Winds and Navigation

Trades winds are generally at 10 to 20 knots blowing from the east. These trades mitigate at summer during the rainy season, while at Christmas they can reach their peak around 25 to 30 knots. Although the waters are generally calm, there are tides of the ocean side on the north. Indeed, the leeward part of the island is generally more pleasant, as it is protected from the winds and the waves, allowing peaceful navigation.

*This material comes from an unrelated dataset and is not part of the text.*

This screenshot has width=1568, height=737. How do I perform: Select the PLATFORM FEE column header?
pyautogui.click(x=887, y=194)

St Martin belongs to the Leeward Islands, where refreshing trade winds constantly blow. Precisely, Saint Martin has a tropical climate with a daily temperature between 25º C (77º F) to 28º C (80º F) all year round. The coolest period goes from January to March, while the hottest and most humid from June to October. The dry season is from January to June, even if rainfalls in St Martin are in general not abundant. We can say that there is not a real rainy season like in other islands of the Caribbean. However, it can be hit by tropical storms and hurricanes.

Marigot Bay

Get in your boat and do the check-in at Marigot harbour. Before leaving the marina and start this route in St Martin, take some time to smell the fresh-baked bread and pastries wafting from the cafes and bistros. Indeed, you shouldn’t overlook what today is the metropolitan capital of the French side of the island. On the seaside, you will find stylish boutiques and restaurants. Have a look at them! You can buy some tax-free items of every kind, from high-tech product to fashion, and try some French cuisine’s traditional dishes.

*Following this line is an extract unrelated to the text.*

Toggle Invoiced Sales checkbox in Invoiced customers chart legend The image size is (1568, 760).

Once you are all set, take a short sail around the bay, familiarize yourself with the yacht and make your way towards Grande Case. This historic fishing village is home to lovely West Indian buildings housing art galleries and gourmet restaurants. Anchor by the beach so you can swim or laze on the foredeck and take in the views of the Pic Paradis.

Road Bay (Anguilla)

Sail to British Anguilla and enjoy the authentic Caribbean landscape. This pristine island boasts charming villages, peaceful harbours and brilliant stretches of white powdery beaches. Drop anchor in Road Bay (or Crocus Bay), it is a boaters haven. It is a protected commercial port of Anguilla, where you can practice watersports. At Flat Cap Point, you have excellent snorkelling under the cliffs that enclose this marine conservation area. Whereas out of the water, you can admire pelicans and other endangered tropic birds that nest on the island.